> [Exercise description] In the material below, find the line containing "Task: Open the yellow chat app in taskbar" and output it and all lines after it exactly, through the last one, without the pictures.

┄┄┄┄┄┄┄┄┄┄

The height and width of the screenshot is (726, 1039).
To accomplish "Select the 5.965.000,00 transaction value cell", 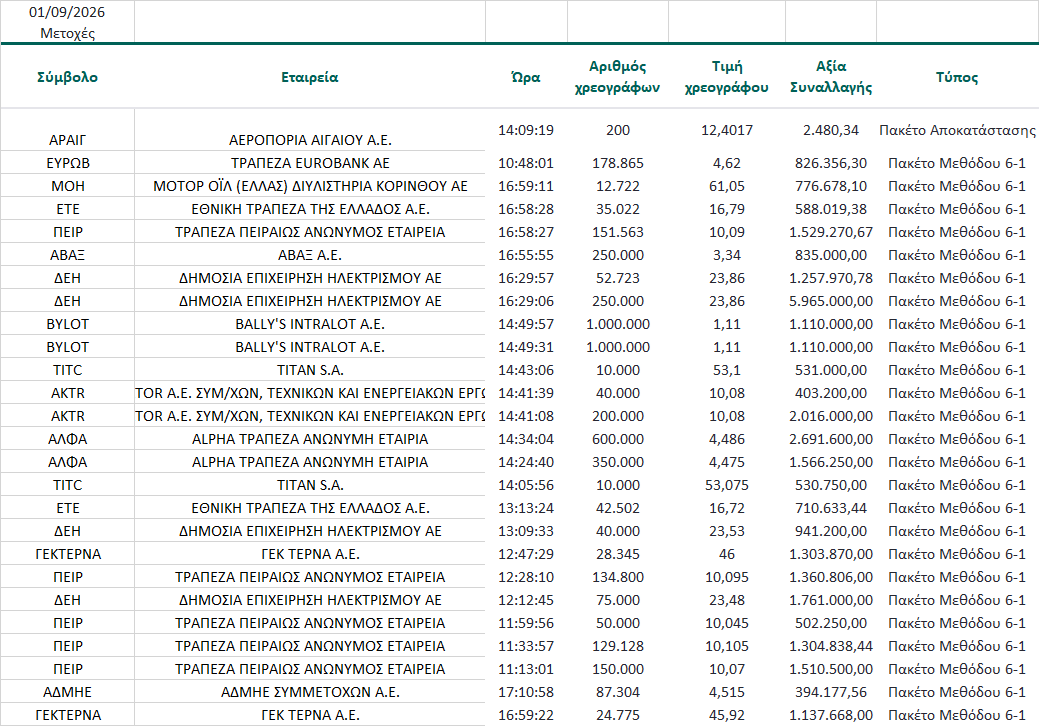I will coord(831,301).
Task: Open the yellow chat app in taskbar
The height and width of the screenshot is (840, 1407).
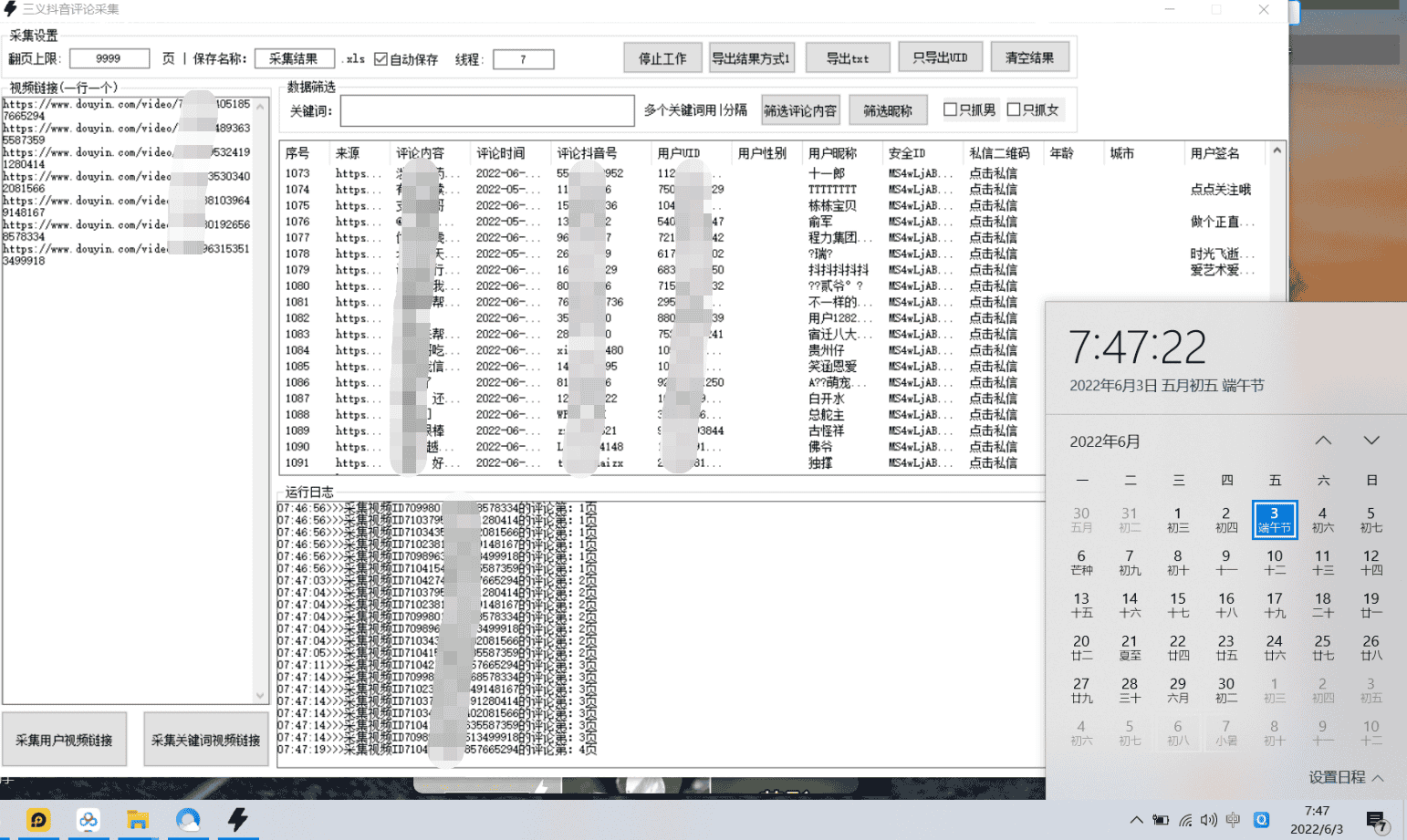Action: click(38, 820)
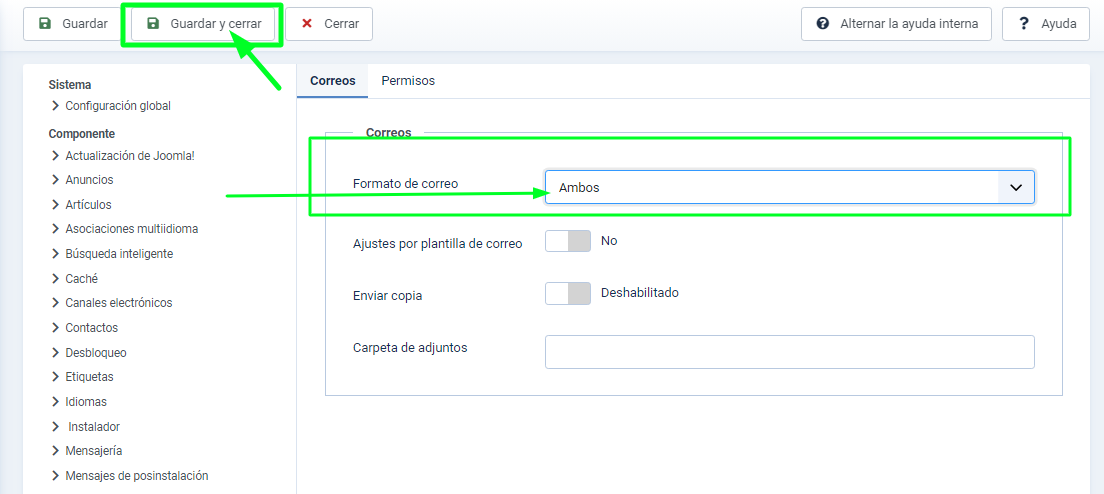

┄┄┄┄┄┄┄┄┄┄

> [Output for this task]
Task: Open the yellow chat app in taskbar
The height and width of the screenshot is (840, 1407).
Action: click(38, 820)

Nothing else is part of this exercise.